Please do file issues if you run into any. If this thread gets crazy I will lock it.

Note:

  • Still some optimization work to do before this lands in non-canary version.
  • Still some cleanup work to do (which will come in a series of follow-up PRs)

github pr rows

I have never seen a diff this large before.
What is even more surprising is that, using Claude Code, they reportedly went from implementation to review and merge in less than a week.

Anthropic, which owns Bun’s developer Oven, will likely use this “success story” to further market Claude models and tools.

Even if the migration to Rust has solved the memory leak issues, and even if AI implemented excellent code at incredible speed, I am dismayed by a development process that can release code almost instantly without much review.

To be clear, I am not claiming that AI-generated code is evil. AI can produce useful code, and I also rely on vibe coding in areas where the security risk is low.

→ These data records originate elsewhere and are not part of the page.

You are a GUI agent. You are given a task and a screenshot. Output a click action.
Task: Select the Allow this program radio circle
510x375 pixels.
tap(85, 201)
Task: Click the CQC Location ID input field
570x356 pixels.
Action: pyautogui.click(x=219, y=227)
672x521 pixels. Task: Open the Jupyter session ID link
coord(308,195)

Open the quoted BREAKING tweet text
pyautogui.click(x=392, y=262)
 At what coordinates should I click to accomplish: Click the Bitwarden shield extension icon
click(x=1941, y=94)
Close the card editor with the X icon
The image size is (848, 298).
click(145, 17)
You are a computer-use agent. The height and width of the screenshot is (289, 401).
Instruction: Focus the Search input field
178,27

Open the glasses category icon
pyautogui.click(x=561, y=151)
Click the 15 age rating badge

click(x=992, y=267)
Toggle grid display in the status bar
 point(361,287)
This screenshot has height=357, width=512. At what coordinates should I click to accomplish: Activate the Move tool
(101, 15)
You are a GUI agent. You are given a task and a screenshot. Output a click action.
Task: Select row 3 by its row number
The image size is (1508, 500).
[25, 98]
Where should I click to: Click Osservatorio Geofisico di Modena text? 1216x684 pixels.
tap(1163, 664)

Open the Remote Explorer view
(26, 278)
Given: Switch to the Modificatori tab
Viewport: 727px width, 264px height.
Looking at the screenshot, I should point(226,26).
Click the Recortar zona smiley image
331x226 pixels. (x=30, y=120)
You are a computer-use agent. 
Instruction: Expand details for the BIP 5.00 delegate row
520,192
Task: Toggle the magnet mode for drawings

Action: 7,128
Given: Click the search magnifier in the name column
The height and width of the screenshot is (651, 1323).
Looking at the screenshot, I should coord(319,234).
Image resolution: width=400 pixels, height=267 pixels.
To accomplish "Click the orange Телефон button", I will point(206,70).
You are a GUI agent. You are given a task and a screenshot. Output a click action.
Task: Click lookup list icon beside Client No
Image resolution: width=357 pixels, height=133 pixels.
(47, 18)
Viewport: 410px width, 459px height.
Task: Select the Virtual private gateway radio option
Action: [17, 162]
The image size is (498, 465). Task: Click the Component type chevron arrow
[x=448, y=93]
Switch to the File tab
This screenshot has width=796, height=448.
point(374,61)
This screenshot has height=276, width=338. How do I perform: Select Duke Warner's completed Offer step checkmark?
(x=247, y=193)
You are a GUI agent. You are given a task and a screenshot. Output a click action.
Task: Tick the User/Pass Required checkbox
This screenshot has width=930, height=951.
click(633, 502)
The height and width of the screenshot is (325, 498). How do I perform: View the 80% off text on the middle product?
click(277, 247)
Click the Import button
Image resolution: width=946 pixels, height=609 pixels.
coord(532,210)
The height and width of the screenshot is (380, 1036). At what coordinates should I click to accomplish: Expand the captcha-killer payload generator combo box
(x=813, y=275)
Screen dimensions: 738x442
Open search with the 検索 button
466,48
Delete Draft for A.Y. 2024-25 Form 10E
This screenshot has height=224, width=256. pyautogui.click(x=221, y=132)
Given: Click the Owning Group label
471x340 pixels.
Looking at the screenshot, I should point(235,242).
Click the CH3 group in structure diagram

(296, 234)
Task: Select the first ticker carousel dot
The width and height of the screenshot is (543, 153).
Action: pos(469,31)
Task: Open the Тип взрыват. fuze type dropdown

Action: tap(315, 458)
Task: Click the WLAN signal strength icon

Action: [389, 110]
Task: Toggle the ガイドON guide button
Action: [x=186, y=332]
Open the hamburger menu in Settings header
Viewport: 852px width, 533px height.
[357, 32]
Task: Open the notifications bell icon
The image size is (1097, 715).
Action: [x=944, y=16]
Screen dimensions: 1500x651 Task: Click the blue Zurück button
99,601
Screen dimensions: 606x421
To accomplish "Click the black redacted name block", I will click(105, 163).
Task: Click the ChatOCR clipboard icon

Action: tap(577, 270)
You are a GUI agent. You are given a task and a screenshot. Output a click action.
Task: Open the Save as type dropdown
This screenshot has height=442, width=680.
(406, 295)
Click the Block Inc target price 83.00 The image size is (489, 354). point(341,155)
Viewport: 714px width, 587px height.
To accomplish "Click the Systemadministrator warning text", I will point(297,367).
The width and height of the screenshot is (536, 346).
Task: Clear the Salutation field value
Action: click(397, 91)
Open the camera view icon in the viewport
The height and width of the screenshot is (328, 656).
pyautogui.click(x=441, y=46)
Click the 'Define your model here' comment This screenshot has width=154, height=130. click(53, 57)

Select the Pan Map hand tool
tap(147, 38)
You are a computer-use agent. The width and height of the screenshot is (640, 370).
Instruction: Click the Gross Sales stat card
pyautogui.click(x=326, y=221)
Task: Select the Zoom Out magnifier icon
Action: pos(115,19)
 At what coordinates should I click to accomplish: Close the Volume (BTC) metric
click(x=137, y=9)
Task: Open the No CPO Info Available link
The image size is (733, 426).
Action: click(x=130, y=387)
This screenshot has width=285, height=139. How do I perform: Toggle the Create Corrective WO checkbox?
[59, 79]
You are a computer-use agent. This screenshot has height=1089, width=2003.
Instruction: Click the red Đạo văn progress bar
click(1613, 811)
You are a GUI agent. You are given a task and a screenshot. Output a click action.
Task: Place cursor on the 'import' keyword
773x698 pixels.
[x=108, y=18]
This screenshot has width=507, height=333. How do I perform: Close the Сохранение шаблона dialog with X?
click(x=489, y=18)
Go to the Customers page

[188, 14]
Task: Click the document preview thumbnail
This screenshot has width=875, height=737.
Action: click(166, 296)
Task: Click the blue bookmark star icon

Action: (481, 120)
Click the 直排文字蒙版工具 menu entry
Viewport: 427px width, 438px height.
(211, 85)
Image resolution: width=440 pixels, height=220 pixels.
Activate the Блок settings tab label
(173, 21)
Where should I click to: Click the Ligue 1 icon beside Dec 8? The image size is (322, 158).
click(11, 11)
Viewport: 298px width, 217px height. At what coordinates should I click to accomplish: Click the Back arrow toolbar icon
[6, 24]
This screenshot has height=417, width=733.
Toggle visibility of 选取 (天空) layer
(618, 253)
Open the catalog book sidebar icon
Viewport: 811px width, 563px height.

But I still review the generated code again and again before I trust it.

My criticism is directed at the act of releasing code without taking full responsibility for it — that is, shipping a massive change without carefully reading and understanding every part of the diff.

Given the sheer size of this change, I do not believe it was physically possible for the Bun development team to thoroughly review all of it in less than a week. That, not the use of AI itself, is what I find unacceptable.

Some people say, “This is the first step in a gradual experiment. It will get better from here, and the Rust code will become more refined as unsafe code is eliminated.”
Don’t be ridiculous. My products—SuperRails and LazyCafe —use Bun. Are my products Anthropic’s sandbox?

In the near future, I plan to migrate SuperRails from Bun to a pnpm-based esbuild setup. I will consxider similar changes for other products, including LazyCafe.

Anthropic and the Bun development team are so focused on short-term problems—how to go public as quickly as possible, and how to resolve memory leak issues as quickly as possible—that they lack the perspective of keeping these tools and products in society for the long term.

This way of doing things does not align with my development philosophy: quietly running businesses that can survive for decades.